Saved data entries
::::::::

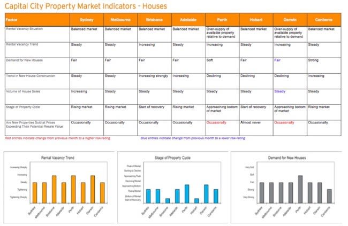Select Darwin's blue bar in Property Cycle chart

point(206,194)
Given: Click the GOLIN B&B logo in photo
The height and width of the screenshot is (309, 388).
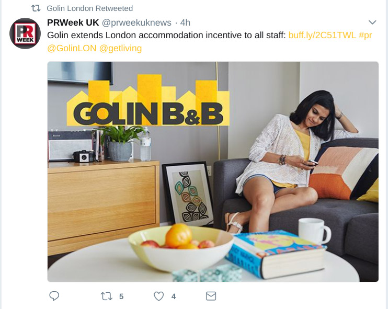Looking at the screenshot, I should click(148, 100).
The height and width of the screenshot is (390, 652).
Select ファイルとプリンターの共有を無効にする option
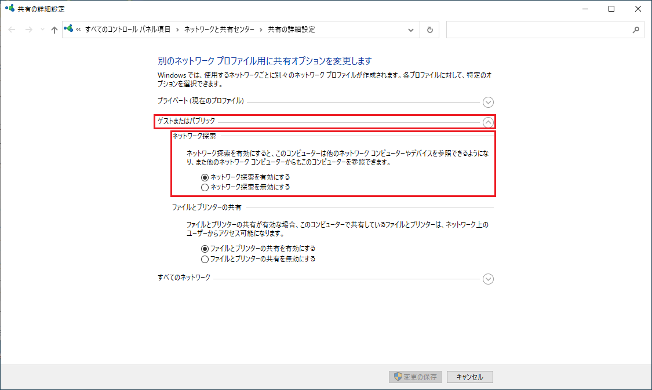pos(204,259)
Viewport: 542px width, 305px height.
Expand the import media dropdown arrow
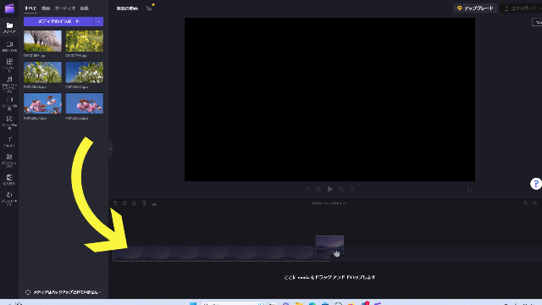coord(98,21)
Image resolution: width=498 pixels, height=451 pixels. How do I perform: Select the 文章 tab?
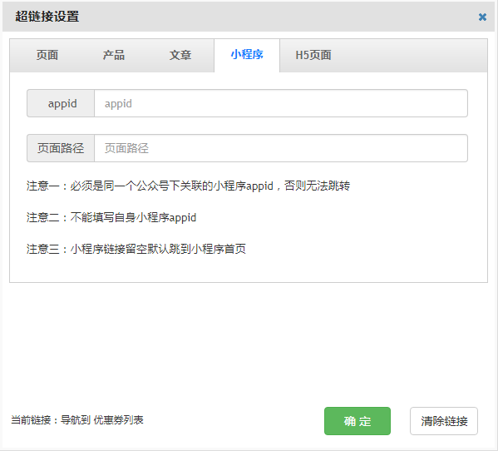(180, 55)
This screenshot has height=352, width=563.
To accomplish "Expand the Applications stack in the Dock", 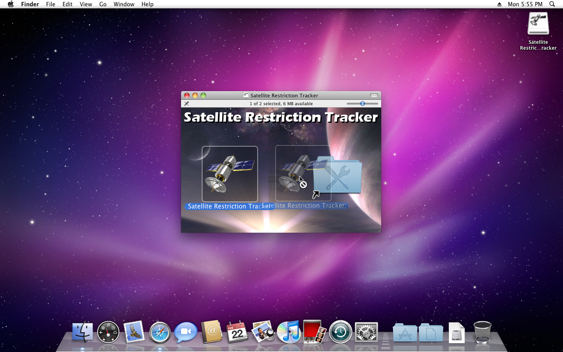I will click(x=405, y=333).
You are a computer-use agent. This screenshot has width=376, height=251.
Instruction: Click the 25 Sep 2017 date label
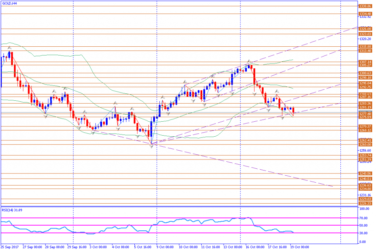pos(10,247)
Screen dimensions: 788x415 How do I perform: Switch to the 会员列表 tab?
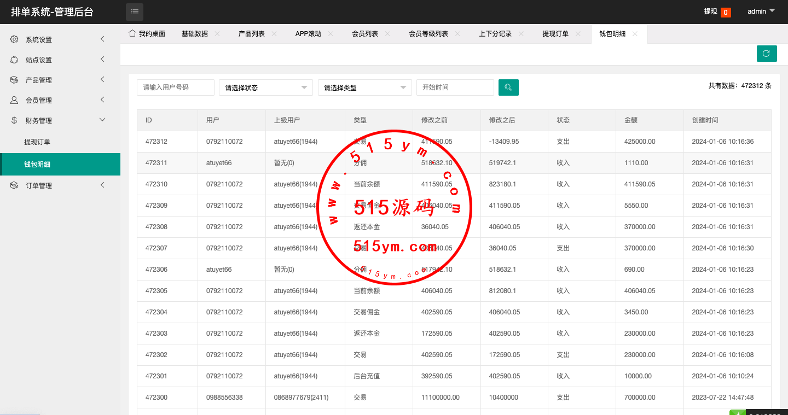[x=365, y=34]
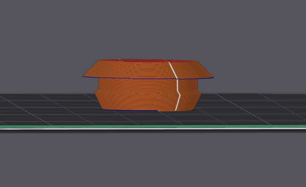Select the left pointed tip of the flange

pyautogui.click(x=84, y=76)
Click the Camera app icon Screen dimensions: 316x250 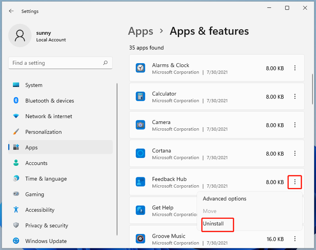point(140,125)
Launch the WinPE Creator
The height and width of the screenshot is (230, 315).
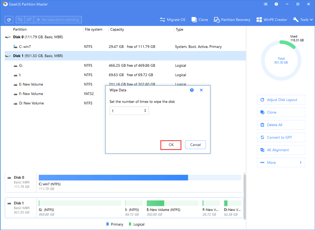point(271,20)
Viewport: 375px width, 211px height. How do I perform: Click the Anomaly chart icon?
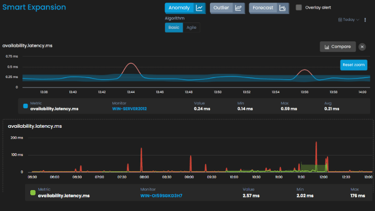point(200,8)
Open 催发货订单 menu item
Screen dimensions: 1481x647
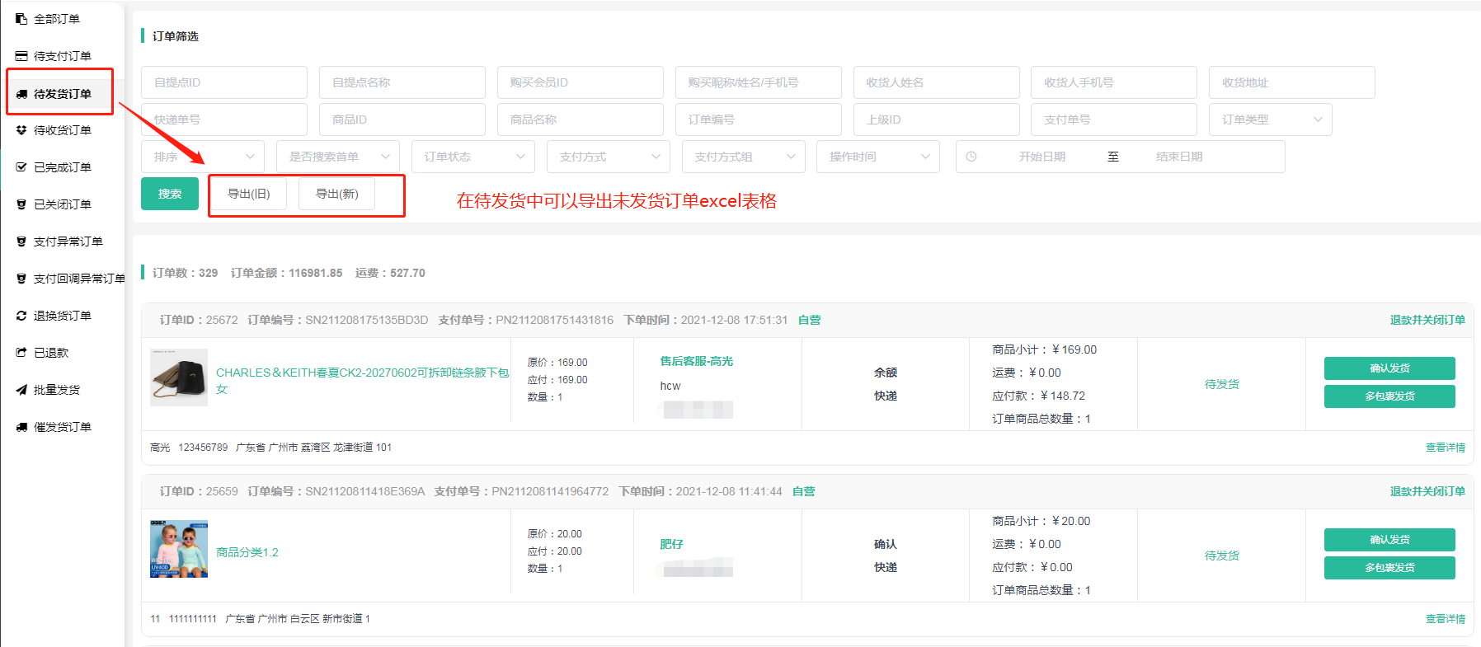(x=62, y=427)
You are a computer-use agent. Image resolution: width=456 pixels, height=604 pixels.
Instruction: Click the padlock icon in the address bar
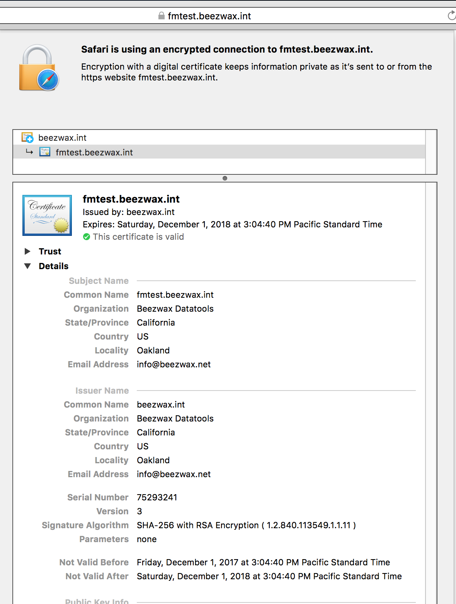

::::::::

[ACTION ITEM] Filter the entries above down to the lines that hold the word "computer", and copy those lines.

[SOLUTION TO THIS TASK]
You are a computer-use agent. This screenshot has width=376, height=251.
You are a computer-use agent. Image resolution: width=456 pixels, height=604 pixels.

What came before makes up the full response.